Online Resources: I will updated this as the semester progresses.
  • MIT OpenCourseWare This is an invaluable source. The video lectures are superb. The level of the material is comparable to our course material.
  • Khan Academy Multivariable Calculus Khan Academy has been producing high quality math contents in these recent years. Their videos are relative short and probably easier to disgest. The content might not go into as much depth as what we will be doing in class but it will serve as a great supplement to our lectures.
  • Multivariate Calculus for Machine Learning This is a sequence of short videos on how multivariable calculus is used in machine learning. The content is very elementary but it provides novice with a stepping stone into learning the fundamental of machine learning. These videos are not directly relevant for our course, but, nevertheless, students might find them interesting.
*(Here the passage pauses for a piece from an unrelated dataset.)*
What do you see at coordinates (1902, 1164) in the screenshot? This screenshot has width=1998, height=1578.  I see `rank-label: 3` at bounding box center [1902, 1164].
Why MATLAB?: MATLAB stands for MATrix LABoratory. Originally written by Cleve Moler for college linear algebra courses, MATLAB has evolved into a high-level language and interactive environment for linear algebra computations in science and industry all over the world. Using MATLAB will help you visualize problems in vector calculus, and give you a glimpse of how calculus is applied in practical work. Another purpose of introducing MATLAB in this course is to help you obtain a working knowledge with the software for future courses. (Programming experiences is not required.)

MATLAB Projects: There will be four MATLAB group projects. These will be posted below as they become available. Students will be randomly assigned groups of three to discuss and work on the projects. Each group will submit one copy of the project. Downloading MATLAB: To install MATLAB onto your personal devices (laptops and desktops), please follow the instructions on this page to submit a request to download the program. Once you submit a request, you should receive an email (within a few minutes) on your university email account. Follow the instructions on the email to complete the installation.
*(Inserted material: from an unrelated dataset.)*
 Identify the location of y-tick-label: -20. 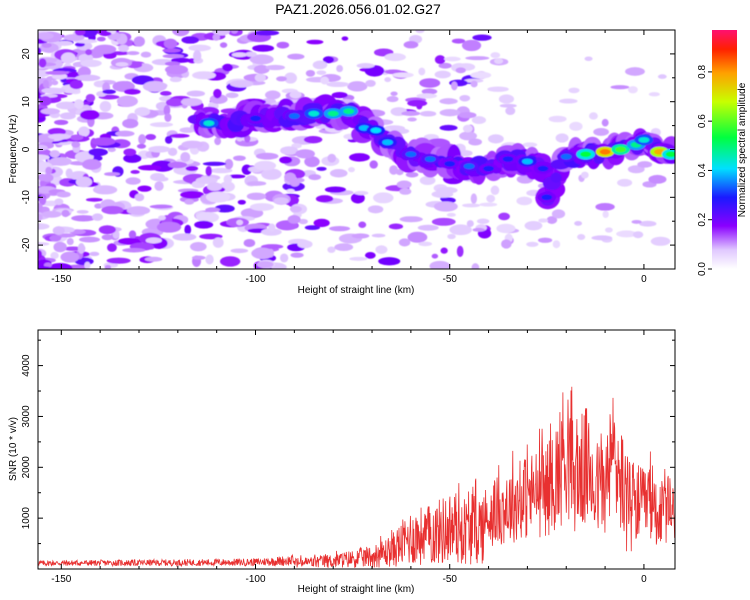
(26, 244).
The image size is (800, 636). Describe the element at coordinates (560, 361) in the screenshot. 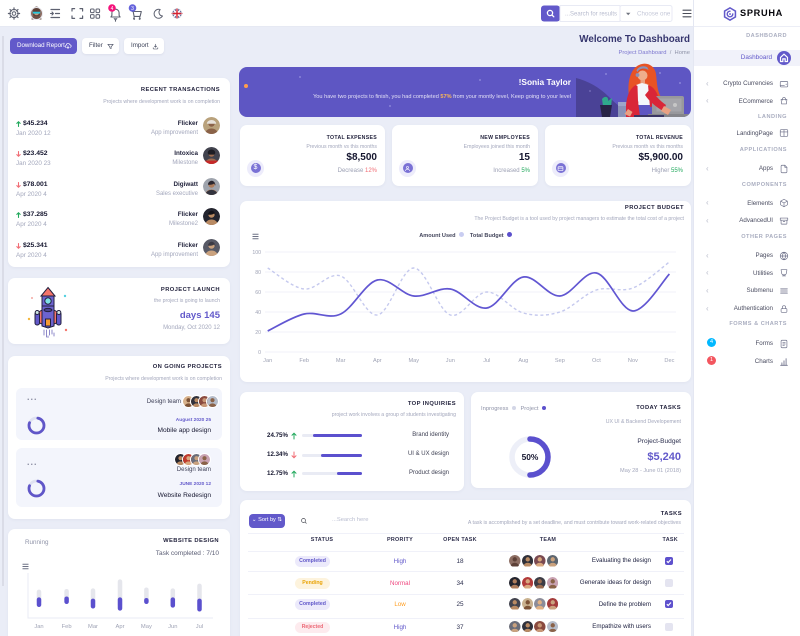

I see `svg-text: Sep` at that location.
MATLAB Problems Formatting: Your MATLAB project should be formated as in this example. You should suppress any unnecessary output to keep your page count to the bare minimum. Moreover, please use double-sided printing to minimize paper waste. The m-file template for the above example can be download here.
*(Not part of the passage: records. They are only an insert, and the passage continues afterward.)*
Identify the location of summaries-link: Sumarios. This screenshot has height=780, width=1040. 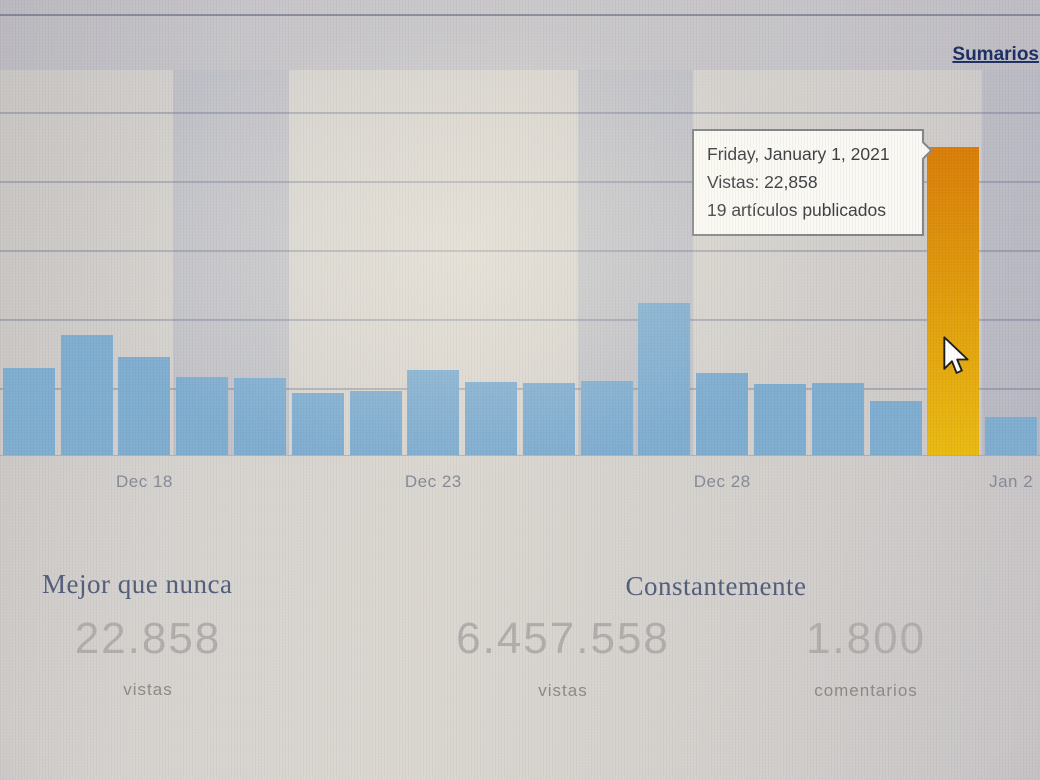
(996, 54).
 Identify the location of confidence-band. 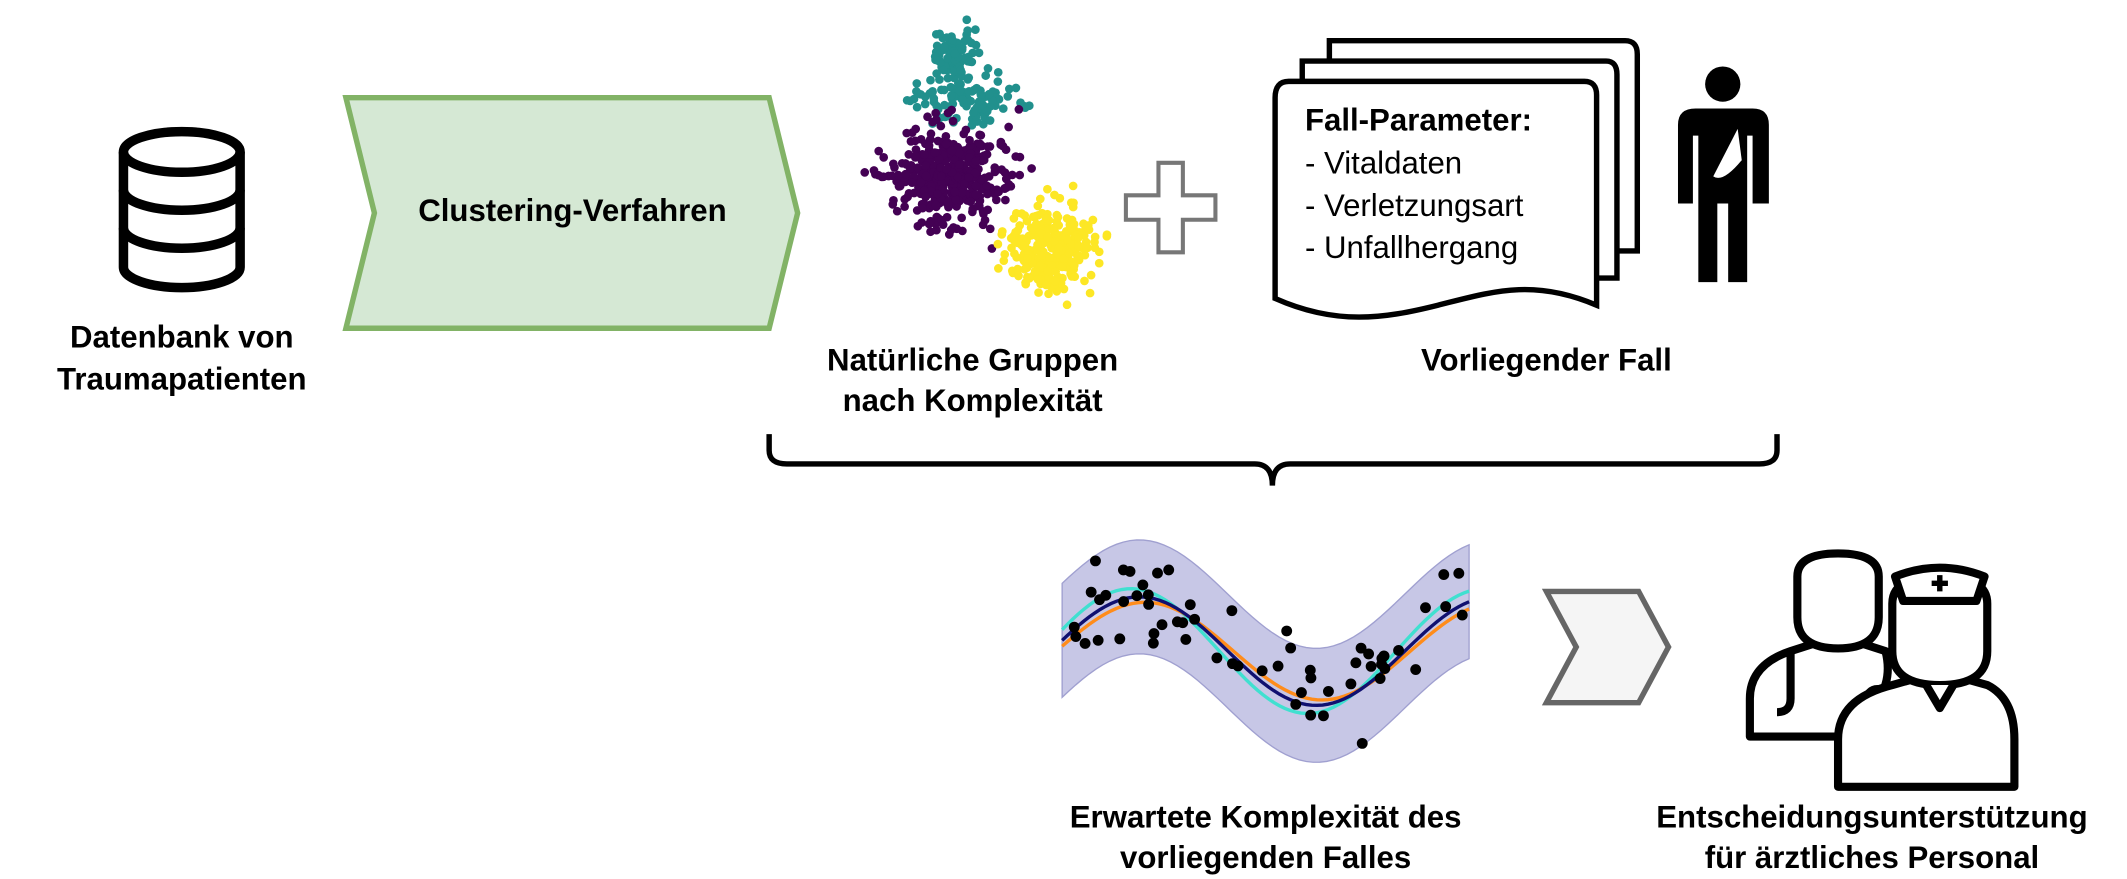
(1266, 651).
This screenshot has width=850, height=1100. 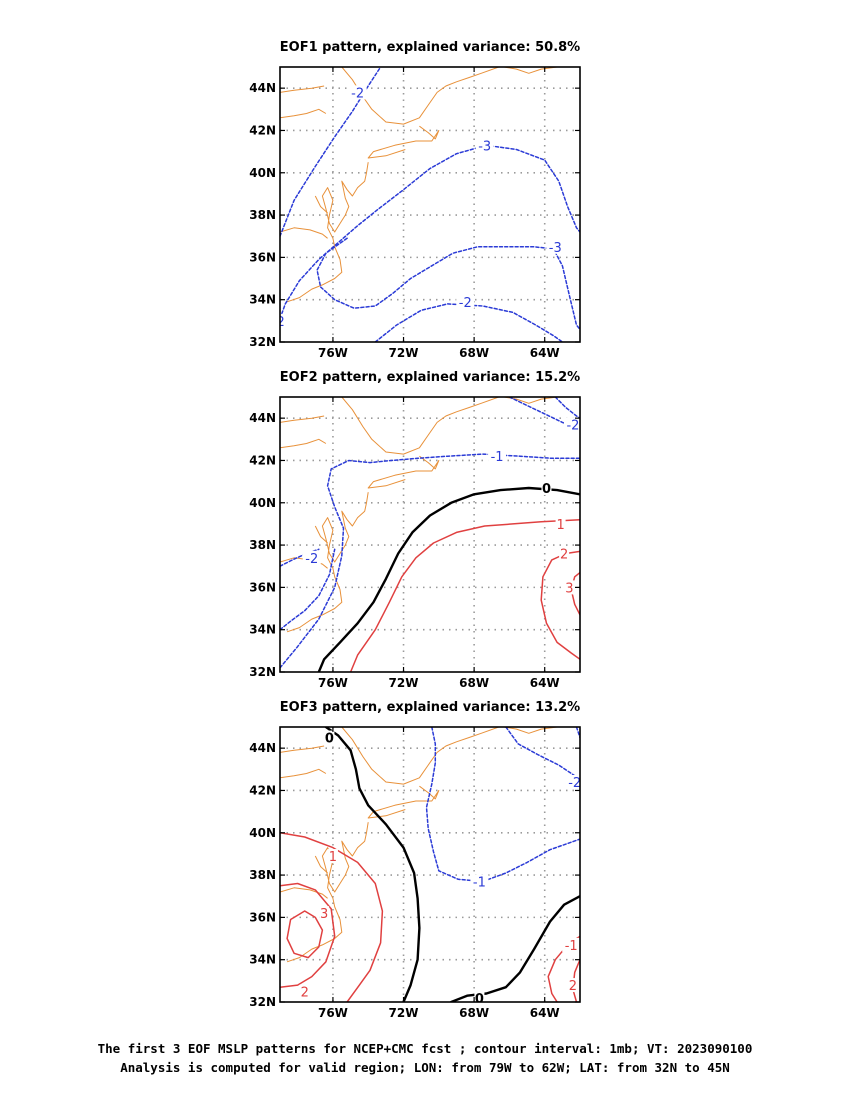 What do you see at coordinates (262, 875) in the screenshot?
I see `y-tick-label: 38N` at bounding box center [262, 875].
I have included links to relevant MATLAB tutorials:
Computer Lab: >If you do not already have MATLAB installed on your personal computer, you could go to the Undergraduate Computer Lab (RLM 7.122) and sign-up for an account to access the computers in the lab, which all have MATLAB installed. The lab is accessible whenever the RLM building is accessible. Current RLM operating hours are:
  • M-Th: 6:00am -- 11:00pm
  • F: 6:00am -- 10:00pm
  • Sat: 6:00am -- 5:00pm
  • Sun: 2:00pm -- 11:00pm